= Page text =
Sunday, October 25, 2009

Hi, there.

Small confession, right off the bat: I'm not a joiner. If there was a herd, I'd be the stray little pony wandering up the mountain, accidentally (on purpose) getting away from everyone else. Sure, there are wolves (as well as cliffs and Bigfoot), but there are slaughterhouses, too. Ain't no safety in numbers.

But I do make exceptions, most humbly, and with great appreciation; such as when I received the surprising invitation to join this lovely crew of writers. I don't know what kind of craziness inspired putting my name in the hat, but I'm glad to be here.

So, with that said, Bill Willingham has asked what we, as writers, owe our readers.

My readers and I have got a trust thing going on between us. No one's ever said that, of course, but when folks read your work, they're taking a leap of faith. Someone's out there, opening a book, saying, "Do right by me. Take me somewhere else."

And I try. I don't always succeed, but I try.

I owe readers to be true to myself, to write the stories I want to write, and to tell the best stories I possibly can. I owe my readers respect, because I appreciate it more than I can say when people take the time to read something I've written (whether they like the tale or not).

But, as much as I love my readers, I owe them nothing else.

= Entries provided =
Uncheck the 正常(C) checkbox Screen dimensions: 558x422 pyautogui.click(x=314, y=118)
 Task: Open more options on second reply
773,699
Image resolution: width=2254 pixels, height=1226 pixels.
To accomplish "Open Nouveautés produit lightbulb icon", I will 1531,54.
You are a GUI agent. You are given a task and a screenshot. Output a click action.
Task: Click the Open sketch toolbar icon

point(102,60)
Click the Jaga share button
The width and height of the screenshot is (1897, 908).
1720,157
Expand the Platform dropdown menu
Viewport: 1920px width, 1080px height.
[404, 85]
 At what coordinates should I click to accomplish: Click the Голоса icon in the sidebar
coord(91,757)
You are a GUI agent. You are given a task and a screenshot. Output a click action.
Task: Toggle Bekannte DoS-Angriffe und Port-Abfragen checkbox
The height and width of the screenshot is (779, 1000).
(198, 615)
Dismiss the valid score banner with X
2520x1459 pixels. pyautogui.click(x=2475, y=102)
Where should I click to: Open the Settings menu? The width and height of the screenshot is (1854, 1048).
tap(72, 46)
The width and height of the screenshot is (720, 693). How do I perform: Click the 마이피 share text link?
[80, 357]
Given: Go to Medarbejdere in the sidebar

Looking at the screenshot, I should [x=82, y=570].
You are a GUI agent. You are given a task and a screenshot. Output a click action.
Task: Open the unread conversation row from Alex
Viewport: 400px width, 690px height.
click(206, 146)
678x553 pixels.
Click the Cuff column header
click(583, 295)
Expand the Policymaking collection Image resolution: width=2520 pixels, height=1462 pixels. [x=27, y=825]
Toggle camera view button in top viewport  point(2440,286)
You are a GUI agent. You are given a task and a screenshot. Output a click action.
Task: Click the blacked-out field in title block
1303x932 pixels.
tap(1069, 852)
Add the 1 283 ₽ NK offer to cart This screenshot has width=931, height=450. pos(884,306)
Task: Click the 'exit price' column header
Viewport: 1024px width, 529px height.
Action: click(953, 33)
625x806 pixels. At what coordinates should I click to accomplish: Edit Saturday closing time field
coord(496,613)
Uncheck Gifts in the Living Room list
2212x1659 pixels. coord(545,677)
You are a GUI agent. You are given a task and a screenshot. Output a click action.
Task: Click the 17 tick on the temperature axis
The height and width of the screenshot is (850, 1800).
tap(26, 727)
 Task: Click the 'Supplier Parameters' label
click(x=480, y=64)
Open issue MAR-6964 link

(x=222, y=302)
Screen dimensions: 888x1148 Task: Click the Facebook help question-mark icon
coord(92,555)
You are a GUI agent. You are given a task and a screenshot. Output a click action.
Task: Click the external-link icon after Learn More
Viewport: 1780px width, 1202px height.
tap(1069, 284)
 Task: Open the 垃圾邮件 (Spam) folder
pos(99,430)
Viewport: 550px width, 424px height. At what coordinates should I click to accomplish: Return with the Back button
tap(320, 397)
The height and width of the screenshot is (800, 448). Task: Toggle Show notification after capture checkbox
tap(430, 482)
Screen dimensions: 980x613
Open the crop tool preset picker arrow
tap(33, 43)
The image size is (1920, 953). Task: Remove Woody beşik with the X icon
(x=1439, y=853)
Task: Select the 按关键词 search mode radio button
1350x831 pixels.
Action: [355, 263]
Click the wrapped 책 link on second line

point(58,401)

= Work instructions =
Copy the post on what writers owe their readers word for word, between "But I do make" and "succeed, but I try.", inclusive.

= Exercise output =
But I do make exceptions, most humbly, and with great appreciation; such as when I received the surprising invitation to join this lovely crew of writers. I don't know what kind of craziness inspired putting my name in the hat, but I'm glad to be here.

So, with that said, Bill Willingham has asked what we, as writers, owe our readers.

My readers and I have got a trust thing going on between us. No one's ever said that, of course, but when folks read your work, they're taking a leap of faith. Someone's out there, opening a book, saying, "Do right by me. Take me somewhere else."

And I try. I don't always succeed, but I try.